On 4 June 2021 the European Commission published new Standard Contractual Clauses ("SCC") (Decision (EU) 2021/914) for transferring personal data to countries outside the EU/EEA (so-called "third countries"). The new SCCs will replace the current SCCs adopted under the now repealed EU Data Protection Directive.
What are SCCs?
Similar to the processing of personal data, the transfer of personal data to third countries requires a legal basis. These are listed under Chapter V of the General Data Protection Regulation ("GDPR") (Regulation 2016/679), and should secure that the level of protection under the GDPR is not circumvented or undermined by the third country transfer. SCCs is the most frequently used legal basis for transferring personal data to third countries.
What are the changes?
The main takeaways from the new SCCs are:
- The SCCs introduce a module-based (building-block) approach. This entails that companies are able to apply the SCCs independent of their legal status under the GDPR, consequently expanding their scope of applicability. The different modules cover four potential situations: controller to controller, controller to processor, processor to processor and processor to controller.
- The SCCs introduce a docking clause, meaning that the procedure of including new parties to an already entered SCC has been simplified.
- The SCCs comply with the requirements to data processing agreements under the GDPR. It is therefore not necessary to enter into a data processing agreement in addition to the SCCs.

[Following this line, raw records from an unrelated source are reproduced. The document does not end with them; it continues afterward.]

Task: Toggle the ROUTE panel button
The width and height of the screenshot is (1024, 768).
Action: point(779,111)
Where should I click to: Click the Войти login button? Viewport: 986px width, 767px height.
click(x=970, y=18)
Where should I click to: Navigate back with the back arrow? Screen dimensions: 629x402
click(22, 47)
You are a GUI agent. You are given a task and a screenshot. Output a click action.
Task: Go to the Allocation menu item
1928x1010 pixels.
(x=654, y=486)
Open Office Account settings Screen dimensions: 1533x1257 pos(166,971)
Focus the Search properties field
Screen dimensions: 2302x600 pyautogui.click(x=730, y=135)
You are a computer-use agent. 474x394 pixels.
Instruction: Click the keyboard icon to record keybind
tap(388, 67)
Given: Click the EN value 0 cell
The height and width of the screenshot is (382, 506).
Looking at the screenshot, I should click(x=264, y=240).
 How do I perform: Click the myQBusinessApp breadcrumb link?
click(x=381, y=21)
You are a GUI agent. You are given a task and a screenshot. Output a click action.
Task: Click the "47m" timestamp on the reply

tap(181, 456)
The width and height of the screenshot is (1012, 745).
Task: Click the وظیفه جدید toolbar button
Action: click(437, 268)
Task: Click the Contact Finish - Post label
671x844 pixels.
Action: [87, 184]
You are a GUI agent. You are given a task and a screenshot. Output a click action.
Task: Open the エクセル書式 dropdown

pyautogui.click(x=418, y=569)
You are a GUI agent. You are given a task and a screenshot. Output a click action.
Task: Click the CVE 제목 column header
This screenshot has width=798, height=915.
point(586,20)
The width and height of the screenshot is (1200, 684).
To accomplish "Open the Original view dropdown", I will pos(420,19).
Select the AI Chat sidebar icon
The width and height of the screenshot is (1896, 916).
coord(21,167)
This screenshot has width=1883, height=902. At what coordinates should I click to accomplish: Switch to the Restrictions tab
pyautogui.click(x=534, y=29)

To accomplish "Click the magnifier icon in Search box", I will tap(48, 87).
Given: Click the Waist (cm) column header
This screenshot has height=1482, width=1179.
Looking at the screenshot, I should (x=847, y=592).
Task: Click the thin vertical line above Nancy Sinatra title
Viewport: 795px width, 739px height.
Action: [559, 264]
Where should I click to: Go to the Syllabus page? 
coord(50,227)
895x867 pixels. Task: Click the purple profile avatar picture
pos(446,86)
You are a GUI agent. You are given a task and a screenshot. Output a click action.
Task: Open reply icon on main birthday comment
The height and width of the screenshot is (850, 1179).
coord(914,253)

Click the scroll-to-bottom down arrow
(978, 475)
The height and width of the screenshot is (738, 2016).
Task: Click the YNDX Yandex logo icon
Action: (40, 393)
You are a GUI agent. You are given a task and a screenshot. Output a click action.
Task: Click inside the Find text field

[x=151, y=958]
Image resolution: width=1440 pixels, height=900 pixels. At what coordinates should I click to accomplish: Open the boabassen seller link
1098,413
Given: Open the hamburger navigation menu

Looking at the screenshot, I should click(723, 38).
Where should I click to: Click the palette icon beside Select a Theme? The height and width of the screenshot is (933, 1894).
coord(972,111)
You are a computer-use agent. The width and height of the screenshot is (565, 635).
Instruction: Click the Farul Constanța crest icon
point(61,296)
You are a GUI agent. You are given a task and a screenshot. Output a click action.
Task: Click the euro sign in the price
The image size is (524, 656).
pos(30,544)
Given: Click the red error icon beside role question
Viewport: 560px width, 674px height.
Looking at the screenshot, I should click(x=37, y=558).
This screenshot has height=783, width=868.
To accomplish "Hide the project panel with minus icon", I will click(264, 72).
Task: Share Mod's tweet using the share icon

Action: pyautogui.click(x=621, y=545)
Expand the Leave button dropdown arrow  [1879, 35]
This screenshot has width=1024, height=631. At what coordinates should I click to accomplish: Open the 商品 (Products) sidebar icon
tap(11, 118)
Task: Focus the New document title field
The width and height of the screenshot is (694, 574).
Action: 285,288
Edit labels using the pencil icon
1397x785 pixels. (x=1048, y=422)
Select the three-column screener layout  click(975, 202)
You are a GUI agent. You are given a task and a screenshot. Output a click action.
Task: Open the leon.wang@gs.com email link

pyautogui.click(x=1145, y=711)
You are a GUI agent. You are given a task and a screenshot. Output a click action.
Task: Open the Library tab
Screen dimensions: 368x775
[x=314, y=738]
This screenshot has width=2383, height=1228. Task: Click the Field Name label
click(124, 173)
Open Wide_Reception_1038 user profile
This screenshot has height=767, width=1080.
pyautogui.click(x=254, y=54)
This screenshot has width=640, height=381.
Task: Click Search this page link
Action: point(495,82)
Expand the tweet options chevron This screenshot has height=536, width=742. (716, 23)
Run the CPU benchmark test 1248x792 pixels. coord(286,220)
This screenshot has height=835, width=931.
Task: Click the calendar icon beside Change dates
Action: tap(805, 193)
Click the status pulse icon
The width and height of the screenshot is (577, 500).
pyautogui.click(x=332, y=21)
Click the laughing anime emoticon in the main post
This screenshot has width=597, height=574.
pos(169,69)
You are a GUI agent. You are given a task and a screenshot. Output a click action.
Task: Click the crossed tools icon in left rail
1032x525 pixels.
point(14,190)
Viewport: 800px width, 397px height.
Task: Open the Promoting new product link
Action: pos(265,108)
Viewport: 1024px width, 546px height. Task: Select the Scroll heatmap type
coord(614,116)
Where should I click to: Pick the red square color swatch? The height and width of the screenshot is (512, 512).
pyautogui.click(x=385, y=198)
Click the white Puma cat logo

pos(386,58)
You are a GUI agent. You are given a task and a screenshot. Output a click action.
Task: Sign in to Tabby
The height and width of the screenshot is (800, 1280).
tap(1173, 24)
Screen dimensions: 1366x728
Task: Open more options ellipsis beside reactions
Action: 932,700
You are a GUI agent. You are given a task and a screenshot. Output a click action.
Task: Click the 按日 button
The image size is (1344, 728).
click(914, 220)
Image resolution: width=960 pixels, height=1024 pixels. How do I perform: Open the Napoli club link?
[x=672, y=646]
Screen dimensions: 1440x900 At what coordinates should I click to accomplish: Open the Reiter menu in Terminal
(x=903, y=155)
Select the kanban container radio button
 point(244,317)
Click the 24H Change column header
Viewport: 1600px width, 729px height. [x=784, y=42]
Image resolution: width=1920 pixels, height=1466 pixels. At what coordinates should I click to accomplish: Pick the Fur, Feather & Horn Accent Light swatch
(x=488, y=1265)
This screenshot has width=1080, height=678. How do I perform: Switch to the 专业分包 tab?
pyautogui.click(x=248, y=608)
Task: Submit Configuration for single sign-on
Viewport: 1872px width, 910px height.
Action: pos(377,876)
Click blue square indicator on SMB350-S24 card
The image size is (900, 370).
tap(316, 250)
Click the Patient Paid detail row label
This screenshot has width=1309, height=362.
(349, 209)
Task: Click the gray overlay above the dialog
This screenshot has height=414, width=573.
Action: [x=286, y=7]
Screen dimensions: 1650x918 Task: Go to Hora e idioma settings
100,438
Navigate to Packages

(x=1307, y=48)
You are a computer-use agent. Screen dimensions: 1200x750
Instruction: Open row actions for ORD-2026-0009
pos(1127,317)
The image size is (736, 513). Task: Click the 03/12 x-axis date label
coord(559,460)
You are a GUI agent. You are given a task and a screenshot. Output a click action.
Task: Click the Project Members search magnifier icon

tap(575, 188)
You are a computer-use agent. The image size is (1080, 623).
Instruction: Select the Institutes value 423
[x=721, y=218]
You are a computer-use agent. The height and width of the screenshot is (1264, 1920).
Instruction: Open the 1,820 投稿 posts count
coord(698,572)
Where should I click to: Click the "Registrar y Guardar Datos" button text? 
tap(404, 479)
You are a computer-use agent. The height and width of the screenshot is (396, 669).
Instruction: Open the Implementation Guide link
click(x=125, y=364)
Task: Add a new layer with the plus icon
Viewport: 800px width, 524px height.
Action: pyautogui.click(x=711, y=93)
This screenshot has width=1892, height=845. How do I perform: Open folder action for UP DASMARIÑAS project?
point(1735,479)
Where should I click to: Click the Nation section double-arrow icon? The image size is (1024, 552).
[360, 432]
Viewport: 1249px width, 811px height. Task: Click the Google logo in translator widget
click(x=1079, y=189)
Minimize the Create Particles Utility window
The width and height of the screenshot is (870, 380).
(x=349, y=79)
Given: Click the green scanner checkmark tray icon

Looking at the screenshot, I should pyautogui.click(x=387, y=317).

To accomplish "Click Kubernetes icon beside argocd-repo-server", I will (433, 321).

- As established in the Schrems II-decisions, a transfer to a third-country is only permitted if the relevant third country offers an essentially equivalent protection of personal data as under the GDPR. Important to note is that the entering into the SCCs does not in itself make the transfer legal. The new SCCs reflect the Schrems II-requirement, and require the contracting parties to conduct a transfer impact assessment (TIA). By entering into the SCCs, the contracting parties warrant that they are unaware of any local laws and/or practices affecting the efficiency of the SCCs. The parties are also required to document this assessment and make it available on request to the supervisory authority.
Entry into force
The new SCC regime will take effect on 27 June 2021. Companies may continue to enter into the current SCCs during a three month transition period. All current SCCs entered into prior to the expiration of the aforementioned transmission period will continue to be valid for an additional fifteen months. Consequently, existing SCCs will have to be replaced within eighteen months.